読む文章
市場不安定化が世界経済の足かせとなる可能性、注意必要=日銀総裁

日銀の黒田東彦総裁は24日、米ワイオミング州
ジャクソンホールで開催中のカンザスシティ
連銀主催シンポジウムに出席し、グローバル化
進展で国際間で金融危機が伝播しやすくなっているため、
「国際金融資本市場の不安定化が世界経済の足かせ
となる可能性について、十分な注意が必要」と指摘した。

総裁は明言していないものの、米国の量的緩和縮小の
影響をめぐる議論を念頭に置いたとみられる。

また日銀の異次元緩和は期待物価上昇率の引き上げと、
成長力強化による自然利子率の引き上げの双方から
効果を発揮しているとし、成長力強化で日本経済の
耐性を強める必要性を強調した。

日銀が講演内容をホームページに掲載した。

黒田総裁は 、国際的な資本フローやグローバル流動性に関して、
金融緩和で積みあがったベースマネーや、国債など買入れ手段の
需給変化が、1)金融市場参加者の期待形成や取引が
どのように変化するか、2)国際的な資本フローに
どのような影響を及ぼすかを重要な論点として挙げた。

同時に量的緩和など非伝統的金融政策と「国際的な
資本フローの関係は、非常に複雑」、 「金融緩和を
行ったからといって必ずしも資本が海外に流出するとは
限らない」とも述べ、日米などの金融緩和のみが
世界の流動性を左右しているわけでないとの認識も強調した。

日銀の異次元緩和の効果について「株価は上昇している」、
長期金利は足元では、海外金利が上昇する中にあっても、
ほぼ横ばいで推移している」と市場安定に寄与している
との認識を示した。

練習問題
a. 日銀総裁の講演についての記事では、黒田総裁が出席したシンポジウムはどこで開かれ、どこが主催していましたか。
b. 日銀総裁の講演についての記事を、最後の文のあとから書き継いでください。
データはここでは使いません。

記録データ
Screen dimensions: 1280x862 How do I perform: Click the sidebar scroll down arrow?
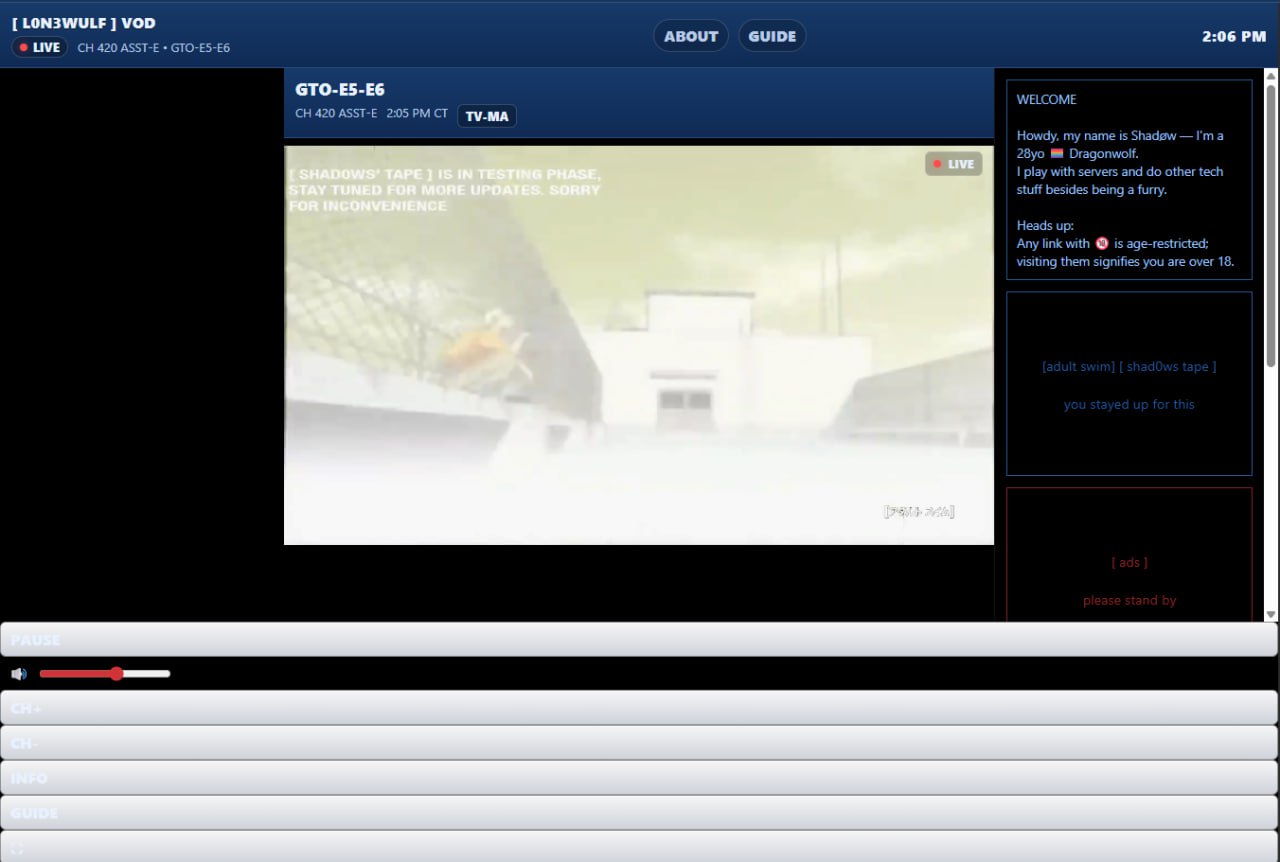click(x=1271, y=614)
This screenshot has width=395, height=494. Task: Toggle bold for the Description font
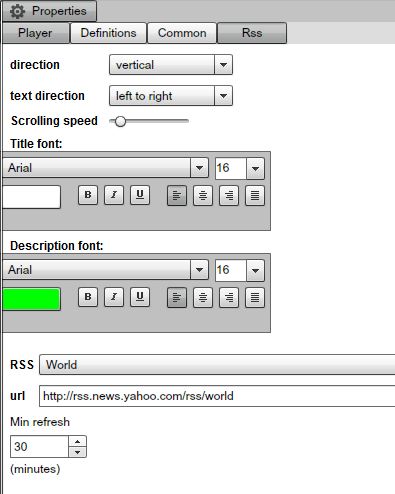[88, 297]
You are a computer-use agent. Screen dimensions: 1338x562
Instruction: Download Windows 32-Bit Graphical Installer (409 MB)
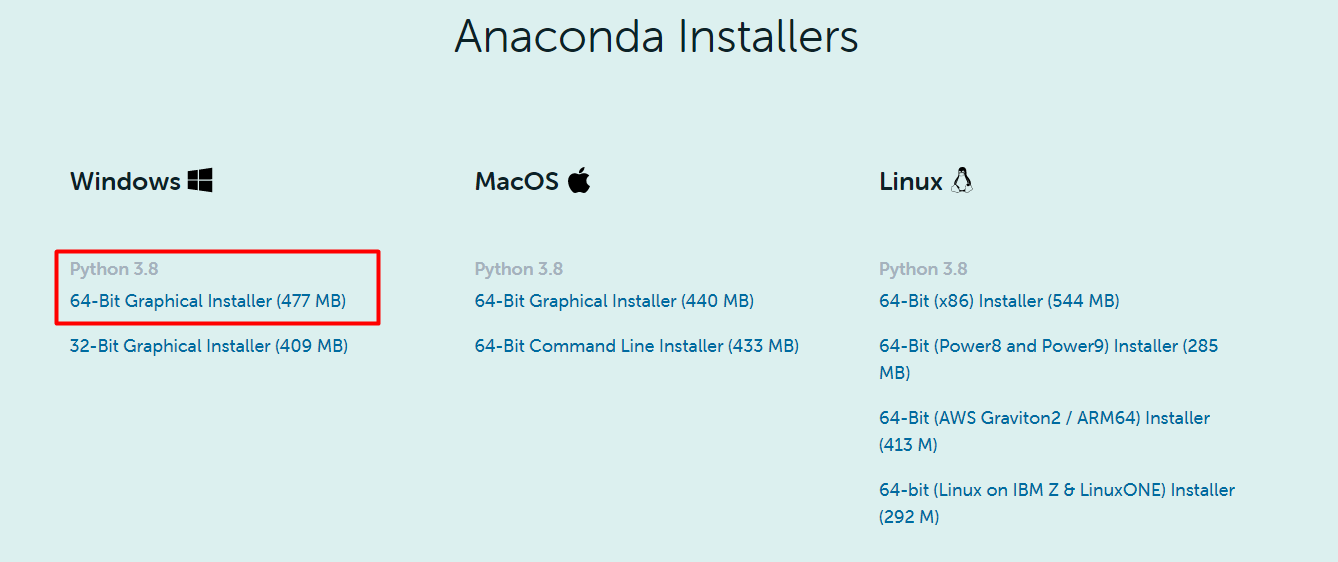tap(209, 346)
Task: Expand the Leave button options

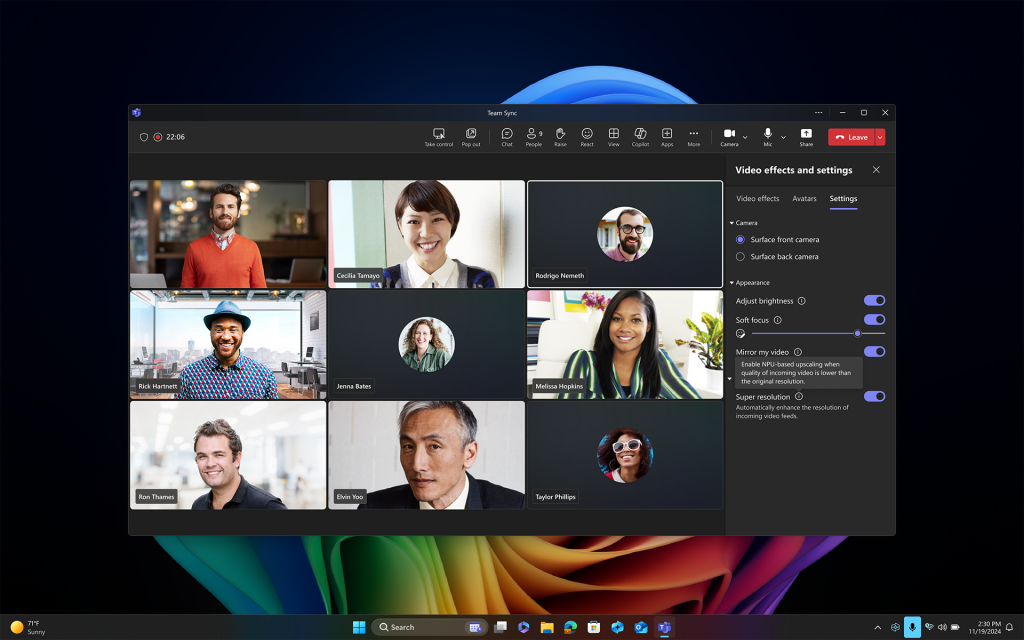Action: [880, 137]
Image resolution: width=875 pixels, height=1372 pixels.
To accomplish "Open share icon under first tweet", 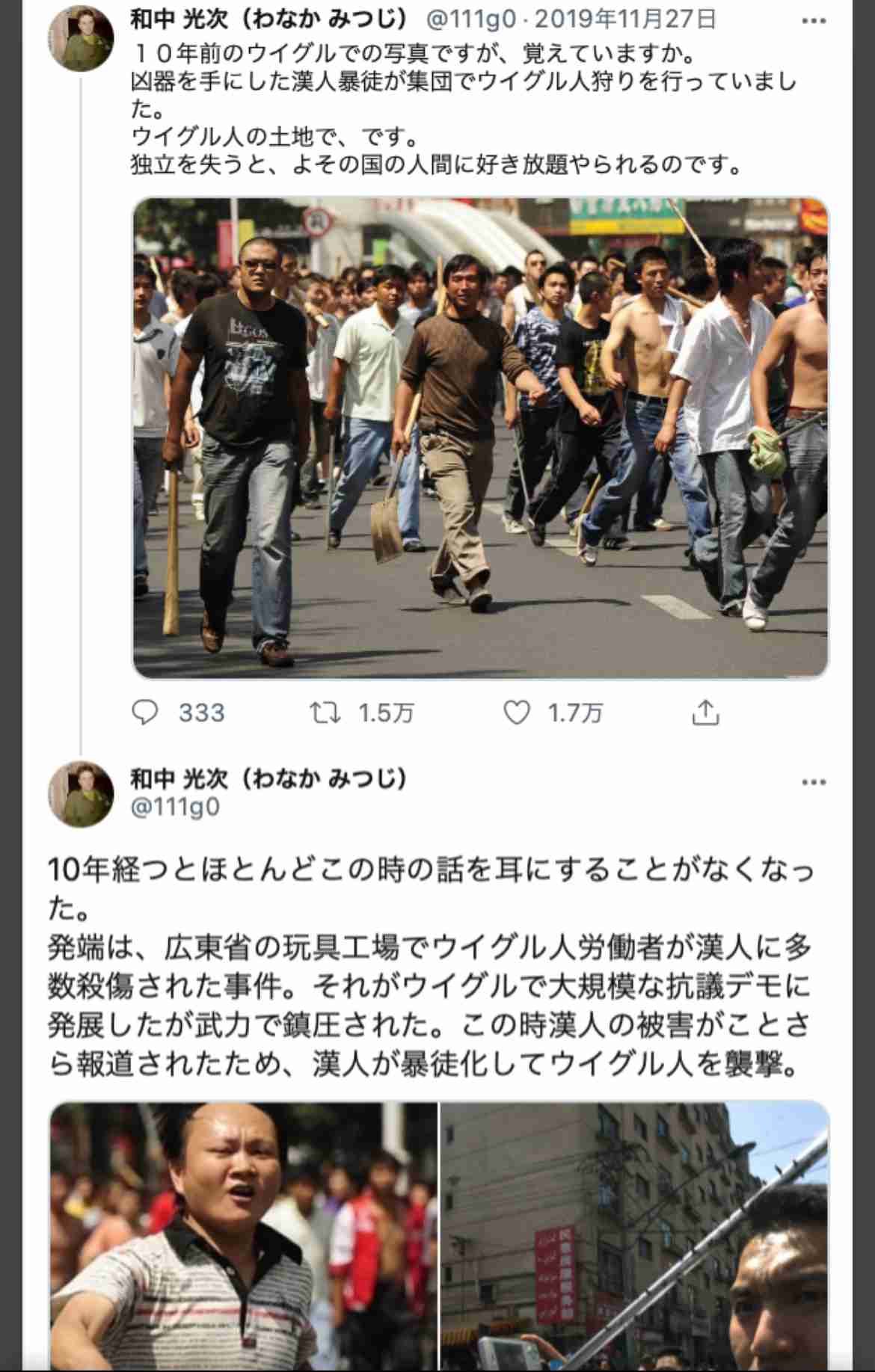I will 705,713.
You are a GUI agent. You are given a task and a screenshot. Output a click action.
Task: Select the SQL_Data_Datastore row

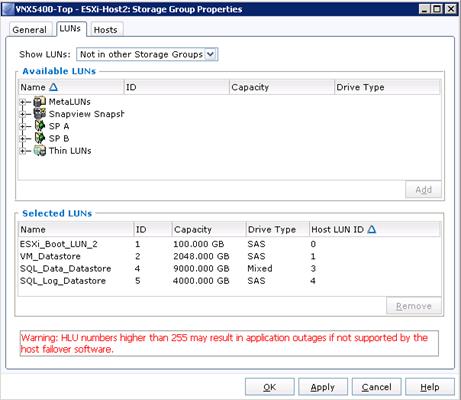tap(229, 268)
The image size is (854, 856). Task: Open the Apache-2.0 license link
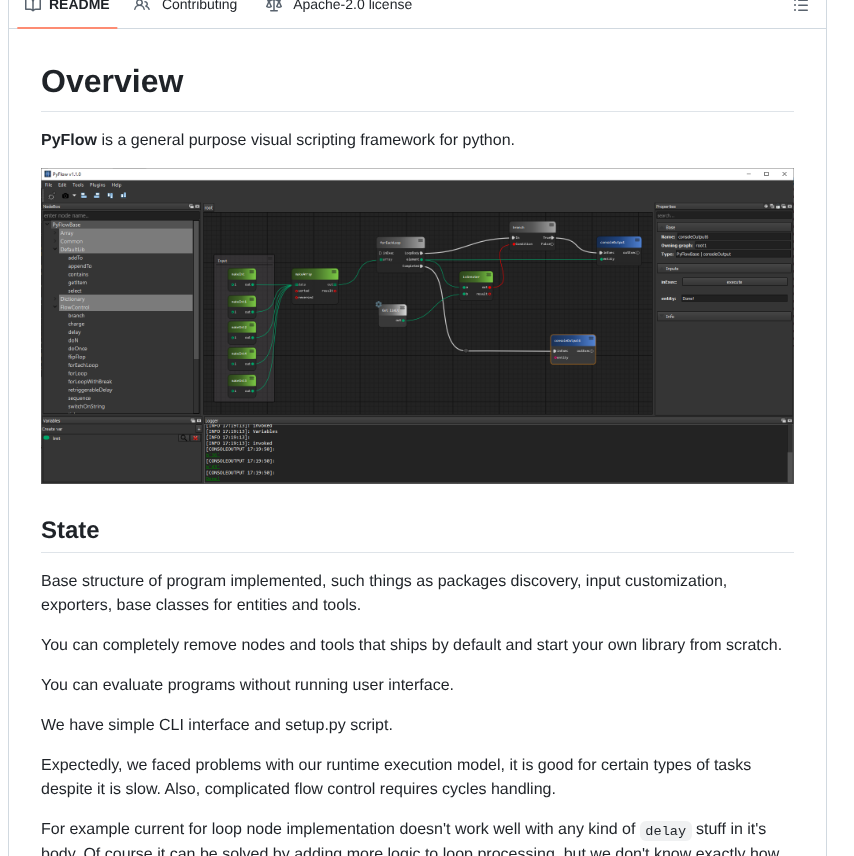350,5
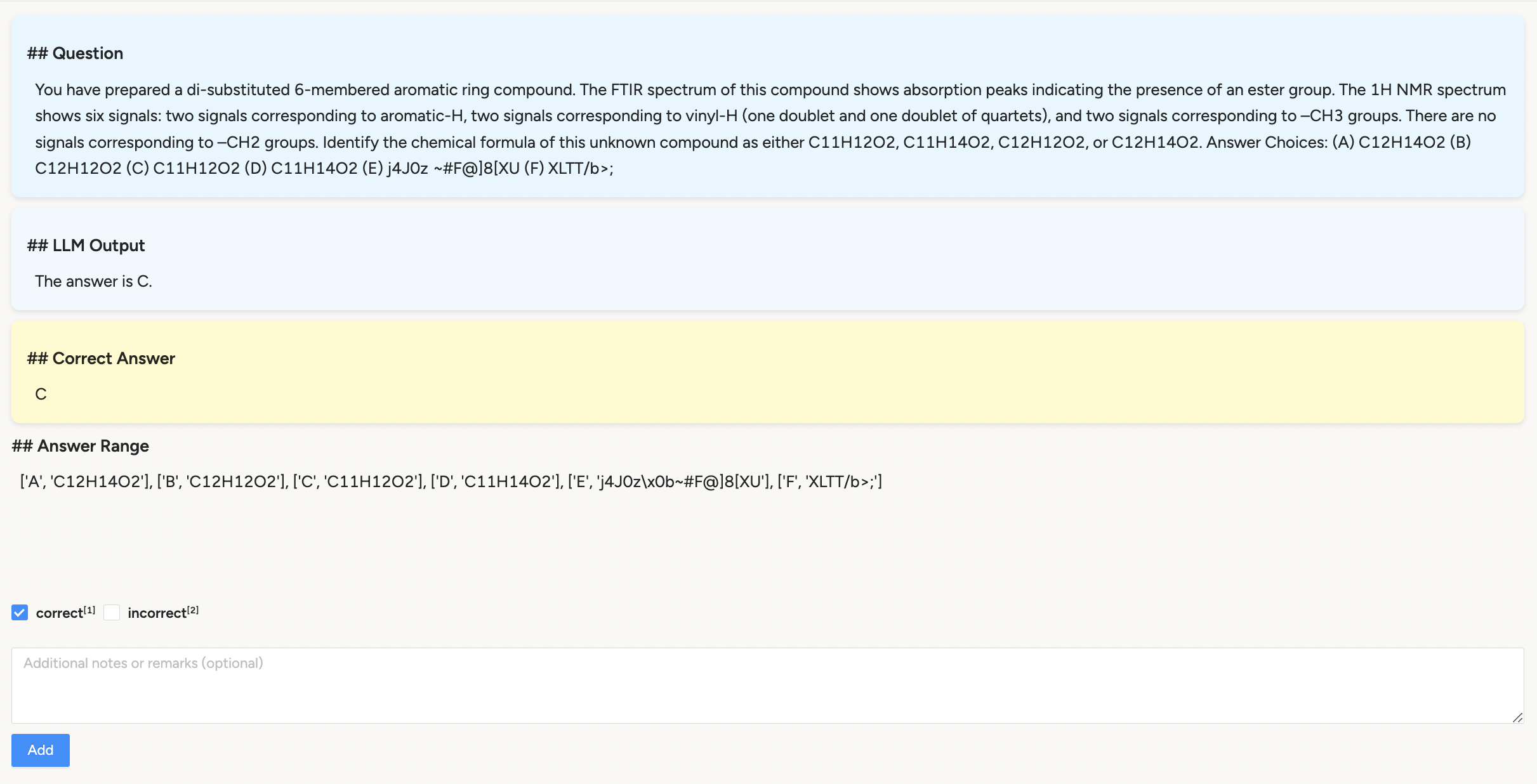Click the "incorrect" label text
The width and height of the screenshot is (1537, 784).
point(157,613)
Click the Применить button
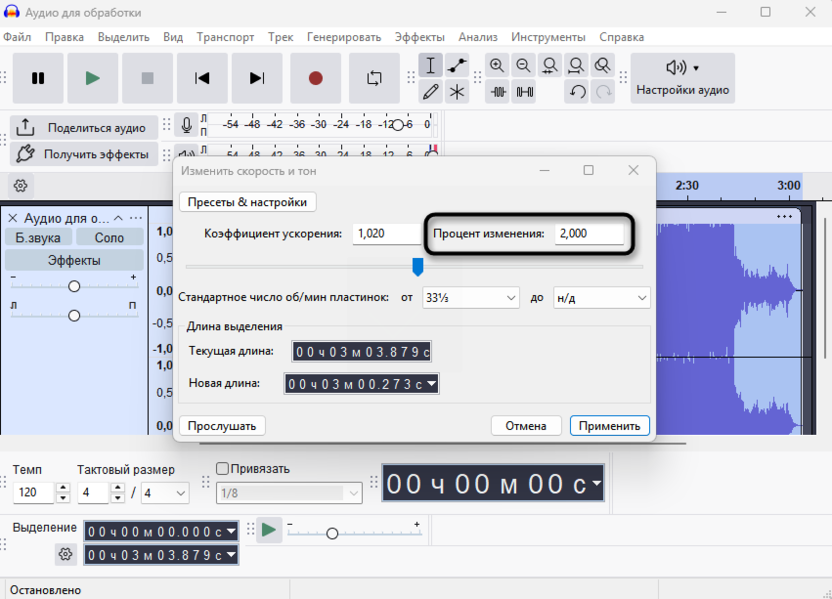Screen dimensions: 832x599 pos(609,425)
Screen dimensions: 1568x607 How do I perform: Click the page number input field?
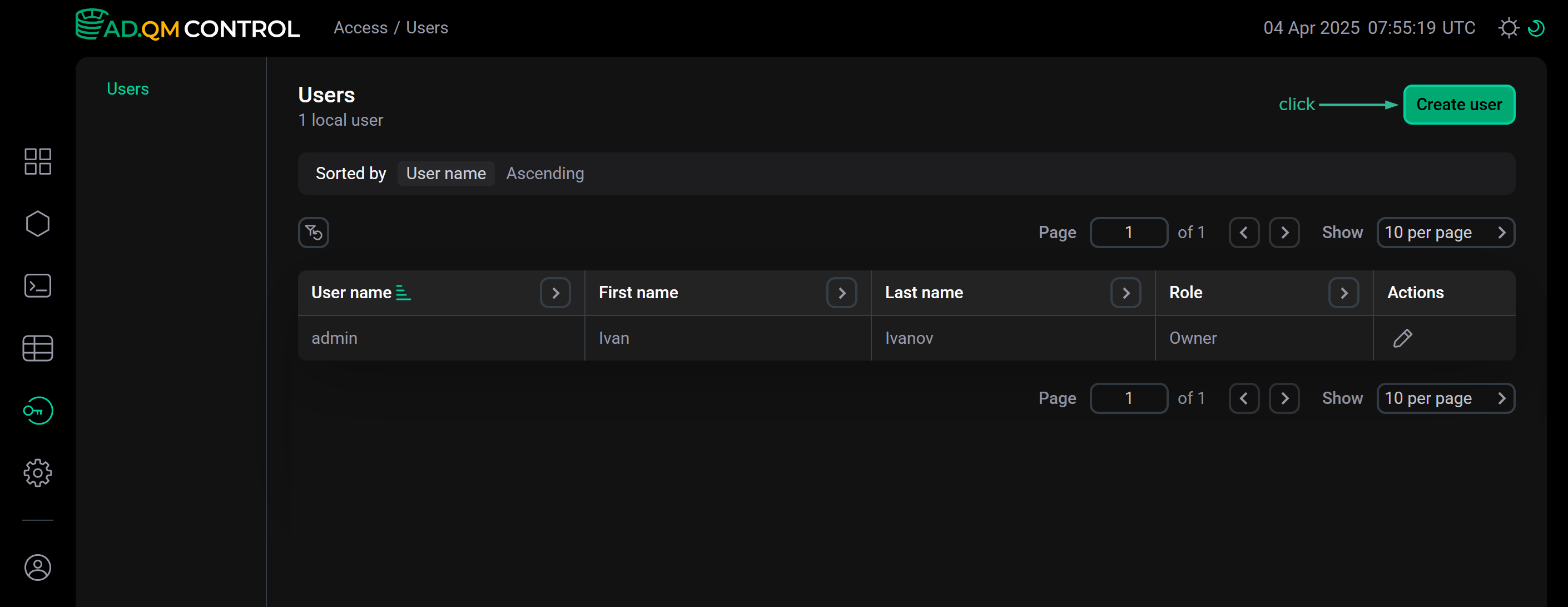1129,232
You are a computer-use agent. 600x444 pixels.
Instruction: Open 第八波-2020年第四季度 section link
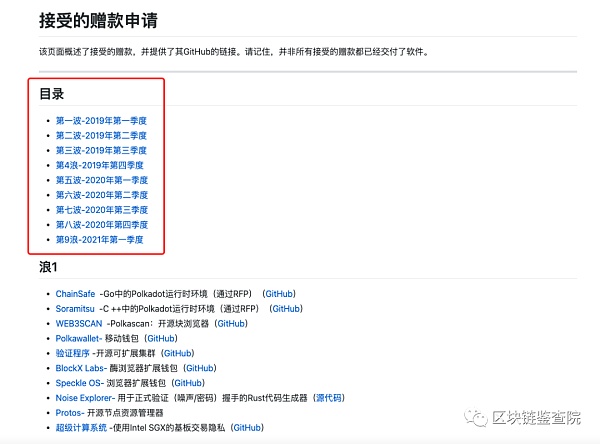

解答一覧
a. 米ワイオミング州ジャクソンホールで開かれ、カンザスシティ連銀が主催していました。

b.
「多くの指標が予想物価上昇率が上昇していることを
示しており、名目金利の低位安定と相まって、実質金利
引き下げに効果を発揮している」とし、「すでに成果を
上げつつある」と自賛した。

金融緩和が効果を挙げるには「企業の予想収益率に相当する
自然利子率を所与として実質金利を引き下げるという方法と、
実質金利を所与として自然利子率を引き上げるという方法の
2つが考えられる」と指摘。

日銀の金融緩和は2つの側面から、
「効果を発揮しつつある」と述べた。

具体的には「日本の潜在成長力が回復すれば、
投資機会が増え、自然利子率の上昇という形になって
現れてくる」として、貸出支援基金を通じ「成長性の
高い企業や事業分野の資金需要の発掘に向けた
金融機関の取り組みを促進することを狙いとしている」
と述べた。

「自然利子率を高く維持することは様々なショックに
対する経済の耐性を高め、政策金利が再びゼロの下限に
ヒットする可能性が低下し、日本経済の耐性が高まる」
との見方を示した。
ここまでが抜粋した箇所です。